WHAT NEEDS TO BE DONE
Records follow. Pull out every line that contains "settings".

[Collected data entries]
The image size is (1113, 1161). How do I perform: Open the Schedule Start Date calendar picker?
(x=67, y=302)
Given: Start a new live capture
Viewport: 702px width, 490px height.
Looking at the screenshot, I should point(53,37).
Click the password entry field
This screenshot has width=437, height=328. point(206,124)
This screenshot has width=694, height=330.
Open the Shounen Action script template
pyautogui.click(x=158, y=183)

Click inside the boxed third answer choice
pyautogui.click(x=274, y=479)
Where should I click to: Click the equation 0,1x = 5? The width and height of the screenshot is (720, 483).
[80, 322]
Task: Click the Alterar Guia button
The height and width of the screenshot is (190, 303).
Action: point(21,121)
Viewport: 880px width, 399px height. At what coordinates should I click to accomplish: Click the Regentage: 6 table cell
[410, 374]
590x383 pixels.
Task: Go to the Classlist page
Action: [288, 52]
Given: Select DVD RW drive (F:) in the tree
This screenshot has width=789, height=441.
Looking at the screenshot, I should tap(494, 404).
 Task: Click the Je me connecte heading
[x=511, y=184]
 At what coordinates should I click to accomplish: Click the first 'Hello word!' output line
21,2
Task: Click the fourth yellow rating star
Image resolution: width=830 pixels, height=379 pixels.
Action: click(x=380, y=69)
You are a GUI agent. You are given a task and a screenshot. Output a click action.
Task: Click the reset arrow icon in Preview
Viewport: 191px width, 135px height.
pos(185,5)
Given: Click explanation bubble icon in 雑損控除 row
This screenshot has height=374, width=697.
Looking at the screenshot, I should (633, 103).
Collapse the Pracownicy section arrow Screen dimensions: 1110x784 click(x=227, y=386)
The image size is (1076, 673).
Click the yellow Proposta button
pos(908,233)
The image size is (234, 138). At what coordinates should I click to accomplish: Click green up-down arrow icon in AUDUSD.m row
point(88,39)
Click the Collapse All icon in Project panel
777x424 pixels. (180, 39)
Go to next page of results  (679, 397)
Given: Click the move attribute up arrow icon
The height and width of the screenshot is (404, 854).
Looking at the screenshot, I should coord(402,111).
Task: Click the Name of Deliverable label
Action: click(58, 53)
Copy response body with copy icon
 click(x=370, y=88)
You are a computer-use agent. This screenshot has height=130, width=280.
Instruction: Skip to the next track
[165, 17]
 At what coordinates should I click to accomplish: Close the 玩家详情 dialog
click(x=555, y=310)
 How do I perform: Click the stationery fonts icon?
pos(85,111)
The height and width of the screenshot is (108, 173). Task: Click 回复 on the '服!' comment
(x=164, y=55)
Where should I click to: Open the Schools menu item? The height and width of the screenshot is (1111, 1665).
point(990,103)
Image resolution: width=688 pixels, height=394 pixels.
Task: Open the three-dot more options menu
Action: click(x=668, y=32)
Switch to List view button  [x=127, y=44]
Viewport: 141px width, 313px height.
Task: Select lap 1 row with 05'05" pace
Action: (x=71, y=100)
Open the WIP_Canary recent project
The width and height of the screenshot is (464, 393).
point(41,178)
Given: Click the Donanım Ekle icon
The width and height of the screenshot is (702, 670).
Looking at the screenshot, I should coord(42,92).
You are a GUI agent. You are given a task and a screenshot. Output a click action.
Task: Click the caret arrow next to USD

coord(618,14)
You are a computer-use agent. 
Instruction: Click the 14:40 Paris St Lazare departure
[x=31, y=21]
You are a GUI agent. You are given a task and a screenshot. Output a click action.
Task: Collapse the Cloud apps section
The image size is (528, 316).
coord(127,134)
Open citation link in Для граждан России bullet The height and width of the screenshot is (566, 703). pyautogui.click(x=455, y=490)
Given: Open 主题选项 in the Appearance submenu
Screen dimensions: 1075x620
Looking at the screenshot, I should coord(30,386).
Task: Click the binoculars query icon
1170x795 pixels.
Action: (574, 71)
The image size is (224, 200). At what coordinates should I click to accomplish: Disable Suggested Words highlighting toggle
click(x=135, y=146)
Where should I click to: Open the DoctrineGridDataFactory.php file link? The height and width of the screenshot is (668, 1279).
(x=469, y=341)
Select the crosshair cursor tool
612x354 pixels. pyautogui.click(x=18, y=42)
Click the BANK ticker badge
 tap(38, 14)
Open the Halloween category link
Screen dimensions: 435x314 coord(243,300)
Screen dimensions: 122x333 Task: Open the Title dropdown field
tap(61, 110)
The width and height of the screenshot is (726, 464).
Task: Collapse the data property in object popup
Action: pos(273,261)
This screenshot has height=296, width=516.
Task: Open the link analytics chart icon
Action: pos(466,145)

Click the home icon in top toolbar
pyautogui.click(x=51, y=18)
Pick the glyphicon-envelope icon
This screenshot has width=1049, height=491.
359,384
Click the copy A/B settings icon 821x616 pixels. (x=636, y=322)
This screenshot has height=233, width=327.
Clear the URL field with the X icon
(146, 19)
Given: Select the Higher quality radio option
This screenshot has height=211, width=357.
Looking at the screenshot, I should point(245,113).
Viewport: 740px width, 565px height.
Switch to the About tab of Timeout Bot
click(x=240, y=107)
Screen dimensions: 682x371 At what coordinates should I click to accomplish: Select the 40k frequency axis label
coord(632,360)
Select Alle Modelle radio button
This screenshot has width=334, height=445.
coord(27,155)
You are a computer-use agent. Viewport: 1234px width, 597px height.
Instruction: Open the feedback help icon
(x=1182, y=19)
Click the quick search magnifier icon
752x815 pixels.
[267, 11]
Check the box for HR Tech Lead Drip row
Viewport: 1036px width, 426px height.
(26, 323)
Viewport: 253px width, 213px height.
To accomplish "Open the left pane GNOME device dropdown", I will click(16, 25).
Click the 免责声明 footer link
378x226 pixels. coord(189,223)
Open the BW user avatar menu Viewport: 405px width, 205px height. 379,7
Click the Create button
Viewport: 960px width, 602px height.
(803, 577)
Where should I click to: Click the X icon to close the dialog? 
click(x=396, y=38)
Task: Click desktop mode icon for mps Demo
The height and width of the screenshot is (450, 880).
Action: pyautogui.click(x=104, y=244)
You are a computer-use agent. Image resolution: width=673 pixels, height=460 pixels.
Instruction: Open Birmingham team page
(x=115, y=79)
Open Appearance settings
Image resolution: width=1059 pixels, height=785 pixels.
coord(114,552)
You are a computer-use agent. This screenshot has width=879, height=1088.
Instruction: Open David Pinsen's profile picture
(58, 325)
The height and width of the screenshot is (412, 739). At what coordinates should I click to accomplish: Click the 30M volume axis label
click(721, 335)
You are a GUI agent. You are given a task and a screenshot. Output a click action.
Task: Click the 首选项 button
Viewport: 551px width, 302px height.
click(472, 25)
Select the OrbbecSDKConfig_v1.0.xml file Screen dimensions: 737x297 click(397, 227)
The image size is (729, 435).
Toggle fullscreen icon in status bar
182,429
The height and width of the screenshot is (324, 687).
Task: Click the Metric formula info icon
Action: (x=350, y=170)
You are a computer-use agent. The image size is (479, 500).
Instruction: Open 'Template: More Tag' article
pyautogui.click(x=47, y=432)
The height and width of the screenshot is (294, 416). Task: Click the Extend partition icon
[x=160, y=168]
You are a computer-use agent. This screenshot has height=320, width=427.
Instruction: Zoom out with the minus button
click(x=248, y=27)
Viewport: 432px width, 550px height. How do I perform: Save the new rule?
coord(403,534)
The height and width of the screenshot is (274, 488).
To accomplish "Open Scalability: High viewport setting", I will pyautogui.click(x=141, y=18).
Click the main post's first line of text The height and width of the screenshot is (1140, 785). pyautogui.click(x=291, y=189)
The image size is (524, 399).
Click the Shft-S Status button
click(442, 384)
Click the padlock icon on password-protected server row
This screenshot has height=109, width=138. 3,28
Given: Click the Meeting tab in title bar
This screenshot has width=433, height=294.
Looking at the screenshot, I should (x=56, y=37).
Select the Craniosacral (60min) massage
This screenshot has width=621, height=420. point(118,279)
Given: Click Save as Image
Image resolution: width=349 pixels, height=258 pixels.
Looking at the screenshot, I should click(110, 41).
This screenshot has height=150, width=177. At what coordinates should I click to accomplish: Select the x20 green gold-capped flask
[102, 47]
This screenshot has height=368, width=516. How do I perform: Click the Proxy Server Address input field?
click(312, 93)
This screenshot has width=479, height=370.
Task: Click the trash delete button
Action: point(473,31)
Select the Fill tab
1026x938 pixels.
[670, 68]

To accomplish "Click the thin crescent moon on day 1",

YOUR RESPONSE
Click the copy A/B settings icon 821x616 pixels. (x=636, y=322)
Open Appearance settings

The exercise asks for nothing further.